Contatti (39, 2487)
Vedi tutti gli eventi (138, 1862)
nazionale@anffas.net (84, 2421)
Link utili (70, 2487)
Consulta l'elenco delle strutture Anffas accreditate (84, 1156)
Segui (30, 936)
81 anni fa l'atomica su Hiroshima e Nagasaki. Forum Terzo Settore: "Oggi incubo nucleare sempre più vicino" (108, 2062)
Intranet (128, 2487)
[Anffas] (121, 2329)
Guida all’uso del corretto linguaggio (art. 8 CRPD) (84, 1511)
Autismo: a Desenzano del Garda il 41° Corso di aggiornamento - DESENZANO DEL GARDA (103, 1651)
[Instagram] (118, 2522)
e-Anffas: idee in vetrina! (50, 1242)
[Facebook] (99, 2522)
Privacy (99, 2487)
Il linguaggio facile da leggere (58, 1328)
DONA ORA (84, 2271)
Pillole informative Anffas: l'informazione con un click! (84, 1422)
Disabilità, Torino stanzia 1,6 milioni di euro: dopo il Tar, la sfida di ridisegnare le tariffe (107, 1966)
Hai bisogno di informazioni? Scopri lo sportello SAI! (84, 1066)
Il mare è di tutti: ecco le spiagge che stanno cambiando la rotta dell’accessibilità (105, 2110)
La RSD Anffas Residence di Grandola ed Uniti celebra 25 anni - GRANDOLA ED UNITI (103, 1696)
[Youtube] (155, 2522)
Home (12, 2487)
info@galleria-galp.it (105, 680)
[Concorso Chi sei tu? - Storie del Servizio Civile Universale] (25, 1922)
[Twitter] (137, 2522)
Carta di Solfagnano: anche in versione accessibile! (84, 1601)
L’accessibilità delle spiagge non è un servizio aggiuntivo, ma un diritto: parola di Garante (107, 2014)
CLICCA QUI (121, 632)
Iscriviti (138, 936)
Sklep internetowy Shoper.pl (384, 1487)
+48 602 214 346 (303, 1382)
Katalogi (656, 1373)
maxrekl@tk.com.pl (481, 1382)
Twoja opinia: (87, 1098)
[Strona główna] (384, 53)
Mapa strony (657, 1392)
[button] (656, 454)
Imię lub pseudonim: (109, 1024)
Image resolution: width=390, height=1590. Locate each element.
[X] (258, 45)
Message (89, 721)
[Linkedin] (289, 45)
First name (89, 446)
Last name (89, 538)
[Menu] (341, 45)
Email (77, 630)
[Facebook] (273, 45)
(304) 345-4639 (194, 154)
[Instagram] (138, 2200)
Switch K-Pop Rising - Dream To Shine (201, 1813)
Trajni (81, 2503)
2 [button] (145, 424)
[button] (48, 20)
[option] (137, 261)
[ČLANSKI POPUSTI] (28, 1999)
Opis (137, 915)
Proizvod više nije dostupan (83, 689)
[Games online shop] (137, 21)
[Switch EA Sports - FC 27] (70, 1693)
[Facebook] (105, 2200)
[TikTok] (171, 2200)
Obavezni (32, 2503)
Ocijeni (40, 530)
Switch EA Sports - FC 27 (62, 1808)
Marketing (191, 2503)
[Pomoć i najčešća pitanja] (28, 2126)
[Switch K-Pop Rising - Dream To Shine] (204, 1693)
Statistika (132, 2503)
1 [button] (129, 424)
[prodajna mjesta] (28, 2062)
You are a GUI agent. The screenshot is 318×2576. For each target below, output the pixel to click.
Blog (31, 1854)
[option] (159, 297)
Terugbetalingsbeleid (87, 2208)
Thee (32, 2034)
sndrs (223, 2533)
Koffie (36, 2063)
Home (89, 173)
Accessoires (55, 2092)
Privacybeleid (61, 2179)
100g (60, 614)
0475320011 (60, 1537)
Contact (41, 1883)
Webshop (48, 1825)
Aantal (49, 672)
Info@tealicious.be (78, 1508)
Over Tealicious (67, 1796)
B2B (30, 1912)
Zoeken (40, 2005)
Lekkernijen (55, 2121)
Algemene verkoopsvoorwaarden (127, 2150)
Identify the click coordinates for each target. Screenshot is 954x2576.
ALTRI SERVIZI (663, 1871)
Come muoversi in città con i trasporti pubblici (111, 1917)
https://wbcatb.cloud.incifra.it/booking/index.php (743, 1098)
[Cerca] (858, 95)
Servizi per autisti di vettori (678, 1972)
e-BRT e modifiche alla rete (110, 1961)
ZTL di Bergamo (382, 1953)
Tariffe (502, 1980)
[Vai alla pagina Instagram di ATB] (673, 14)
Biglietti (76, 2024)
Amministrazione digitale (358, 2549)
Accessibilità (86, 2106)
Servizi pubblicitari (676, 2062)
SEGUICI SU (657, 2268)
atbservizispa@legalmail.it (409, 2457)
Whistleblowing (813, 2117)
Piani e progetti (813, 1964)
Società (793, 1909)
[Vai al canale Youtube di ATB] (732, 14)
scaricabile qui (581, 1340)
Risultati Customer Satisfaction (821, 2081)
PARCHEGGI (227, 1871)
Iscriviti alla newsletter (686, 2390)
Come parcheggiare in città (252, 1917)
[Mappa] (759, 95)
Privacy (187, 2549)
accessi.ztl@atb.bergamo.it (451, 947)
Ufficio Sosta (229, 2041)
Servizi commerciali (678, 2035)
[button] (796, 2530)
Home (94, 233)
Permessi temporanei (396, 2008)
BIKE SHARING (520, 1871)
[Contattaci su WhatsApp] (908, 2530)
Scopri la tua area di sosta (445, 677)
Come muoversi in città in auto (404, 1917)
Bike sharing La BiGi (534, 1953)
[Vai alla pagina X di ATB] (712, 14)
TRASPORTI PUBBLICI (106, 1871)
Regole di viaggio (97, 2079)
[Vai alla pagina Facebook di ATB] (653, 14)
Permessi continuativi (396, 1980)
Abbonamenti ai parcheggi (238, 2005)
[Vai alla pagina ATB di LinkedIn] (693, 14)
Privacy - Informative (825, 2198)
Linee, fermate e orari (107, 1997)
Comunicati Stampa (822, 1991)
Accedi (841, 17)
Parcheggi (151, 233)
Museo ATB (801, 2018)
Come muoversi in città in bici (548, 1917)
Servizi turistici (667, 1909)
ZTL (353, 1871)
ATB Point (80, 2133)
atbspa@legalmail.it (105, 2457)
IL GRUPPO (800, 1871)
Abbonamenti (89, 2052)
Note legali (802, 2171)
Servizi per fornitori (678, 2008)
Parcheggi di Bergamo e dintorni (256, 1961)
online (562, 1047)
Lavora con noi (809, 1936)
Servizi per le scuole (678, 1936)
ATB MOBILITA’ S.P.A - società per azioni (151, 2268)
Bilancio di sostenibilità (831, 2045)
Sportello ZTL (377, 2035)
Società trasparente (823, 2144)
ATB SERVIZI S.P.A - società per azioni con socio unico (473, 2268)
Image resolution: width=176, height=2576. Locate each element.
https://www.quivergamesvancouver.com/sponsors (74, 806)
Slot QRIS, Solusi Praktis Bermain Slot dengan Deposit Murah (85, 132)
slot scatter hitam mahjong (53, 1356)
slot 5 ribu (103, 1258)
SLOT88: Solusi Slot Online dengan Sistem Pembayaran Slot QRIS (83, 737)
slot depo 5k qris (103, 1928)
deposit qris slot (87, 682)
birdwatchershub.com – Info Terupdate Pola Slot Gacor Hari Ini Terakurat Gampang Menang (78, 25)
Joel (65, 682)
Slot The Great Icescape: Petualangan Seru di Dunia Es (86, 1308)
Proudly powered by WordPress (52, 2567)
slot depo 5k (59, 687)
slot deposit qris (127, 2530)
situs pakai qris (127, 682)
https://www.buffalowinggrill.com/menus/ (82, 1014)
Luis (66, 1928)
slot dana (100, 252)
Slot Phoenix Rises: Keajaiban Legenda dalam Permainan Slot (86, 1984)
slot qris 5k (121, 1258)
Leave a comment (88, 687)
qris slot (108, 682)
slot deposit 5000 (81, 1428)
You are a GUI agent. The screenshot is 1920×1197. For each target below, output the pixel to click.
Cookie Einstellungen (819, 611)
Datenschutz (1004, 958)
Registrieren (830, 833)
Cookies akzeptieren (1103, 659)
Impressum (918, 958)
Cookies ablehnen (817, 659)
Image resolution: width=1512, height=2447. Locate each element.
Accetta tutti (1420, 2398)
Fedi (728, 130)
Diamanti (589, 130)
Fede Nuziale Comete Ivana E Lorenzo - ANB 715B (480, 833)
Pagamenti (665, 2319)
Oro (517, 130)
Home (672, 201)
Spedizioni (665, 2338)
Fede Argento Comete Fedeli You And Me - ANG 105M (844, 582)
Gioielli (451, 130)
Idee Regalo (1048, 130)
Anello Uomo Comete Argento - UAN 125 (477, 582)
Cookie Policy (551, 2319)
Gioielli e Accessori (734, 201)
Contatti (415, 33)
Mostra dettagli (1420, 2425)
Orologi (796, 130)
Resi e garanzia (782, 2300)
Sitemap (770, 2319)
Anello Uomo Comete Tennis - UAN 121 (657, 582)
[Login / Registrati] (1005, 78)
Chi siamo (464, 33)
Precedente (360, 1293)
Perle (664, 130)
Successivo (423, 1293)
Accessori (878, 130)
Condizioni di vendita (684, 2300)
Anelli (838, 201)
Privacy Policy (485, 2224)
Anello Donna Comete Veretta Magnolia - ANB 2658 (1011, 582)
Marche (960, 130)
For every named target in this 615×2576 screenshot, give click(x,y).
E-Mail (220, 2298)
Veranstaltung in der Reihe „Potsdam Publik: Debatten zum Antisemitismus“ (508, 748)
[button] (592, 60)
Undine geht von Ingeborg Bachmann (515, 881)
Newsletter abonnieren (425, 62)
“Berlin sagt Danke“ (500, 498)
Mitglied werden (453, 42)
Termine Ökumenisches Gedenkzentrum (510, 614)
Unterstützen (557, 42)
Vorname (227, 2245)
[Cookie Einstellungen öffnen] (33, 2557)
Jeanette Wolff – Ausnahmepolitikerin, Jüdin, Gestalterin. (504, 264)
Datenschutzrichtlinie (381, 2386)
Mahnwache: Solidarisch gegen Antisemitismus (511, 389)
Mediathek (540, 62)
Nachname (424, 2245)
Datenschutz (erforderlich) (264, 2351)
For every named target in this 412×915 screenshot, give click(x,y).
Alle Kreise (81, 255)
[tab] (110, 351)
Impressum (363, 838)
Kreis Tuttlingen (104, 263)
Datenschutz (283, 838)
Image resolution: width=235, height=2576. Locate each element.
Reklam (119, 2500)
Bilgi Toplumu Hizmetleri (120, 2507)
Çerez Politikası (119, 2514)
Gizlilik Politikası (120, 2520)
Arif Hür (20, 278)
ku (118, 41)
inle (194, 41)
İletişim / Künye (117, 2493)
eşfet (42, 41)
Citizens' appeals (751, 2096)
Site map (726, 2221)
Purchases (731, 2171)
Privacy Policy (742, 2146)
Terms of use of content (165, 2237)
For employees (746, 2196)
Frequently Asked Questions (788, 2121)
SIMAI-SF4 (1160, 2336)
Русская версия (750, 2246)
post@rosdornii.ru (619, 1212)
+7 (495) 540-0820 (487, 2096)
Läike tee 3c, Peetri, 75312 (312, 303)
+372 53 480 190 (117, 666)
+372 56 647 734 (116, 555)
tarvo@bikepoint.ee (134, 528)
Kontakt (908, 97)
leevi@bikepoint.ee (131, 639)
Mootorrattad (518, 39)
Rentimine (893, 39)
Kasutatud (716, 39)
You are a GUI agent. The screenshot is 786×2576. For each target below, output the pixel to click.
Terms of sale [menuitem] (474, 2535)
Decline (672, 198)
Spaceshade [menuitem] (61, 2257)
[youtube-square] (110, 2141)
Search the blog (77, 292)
━━━━━━━━━━━━━━━━
## [Exercise directions]
Every line above from the line with "situs pakai qris (127, 682)" to the line with "[button] (592, 60)" is wanted, ends included; write them out exactly and add no other line.

## [Response to this exercise]
situs pakai qris (127, 682)
https://www.buffalowinggrill.com/menus/ (82, 1014)
Luis (66, 1928)
slot dana (100, 252)
Slot Phoenix Rises: Keajaiban Legenda dalam Permainan Slot (86, 1984)
slot qris 5k (121, 1258)
Leave a comment (88, 687)
qris slot (108, 682)
slot deposit 5000 (81, 1428)
You are a GUI agent. The screenshot is 1920×1197. For each target below, output the pixel to click.
Cookie Einstellungen (819, 611)
Datenschutz (1004, 958)
Registrieren (830, 833)
Cookies akzeptieren (1103, 659)
Impressum (918, 958)
Cookies ablehnen (817, 659)
Image resolution: width=1512, height=2447. Locate each element.
Accetta tutti (1420, 2398)
Fedi (728, 130)
Diamanti (589, 130)
Fede Nuziale Comete Ivana E Lorenzo - ANB 715B (480, 833)
Pagamenti (665, 2319)
Oro (517, 130)
Home (672, 201)
Spedizioni (665, 2338)
Fede Argento Comete Fedeli You And Me - ANG 105M (844, 582)
Gioielli (451, 130)
Idee Regalo (1048, 130)
Anello Uomo Comete Argento - UAN 125 (477, 582)
Cookie Policy (551, 2319)
Gioielli e Accessori (734, 201)
Contatti (415, 33)
Mostra dettagli (1420, 2425)
Orologi (796, 130)
Resi e garanzia (782, 2300)
Sitemap (770, 2319)
Anello Uomo Comete Tennis - UAN 121 (657, 582)
[Login / Registrati] (1005, 78)
Chi siamo (464, 33)
Precedente (360, 1293)
Perle (664, 130)
Successivo (423, 1293)
Accessori (878, 130)
Condizioni di vendita (684, 2300)
Anelli (838, 201)
Privacy Policy (485, 2224)
Anello Donna Comete Veretta Magnolia - ANB 2658 (1011, 582)
Marche (960, 130)
For every named target in this 615×2576 screenshot, give click(x,y).
E-Mail (220, 2298)
Veranstaltung in der Reihe „Potsdam Publik: Debatten zum Antisemitismus“ (508, 748)
[button] (592, 60)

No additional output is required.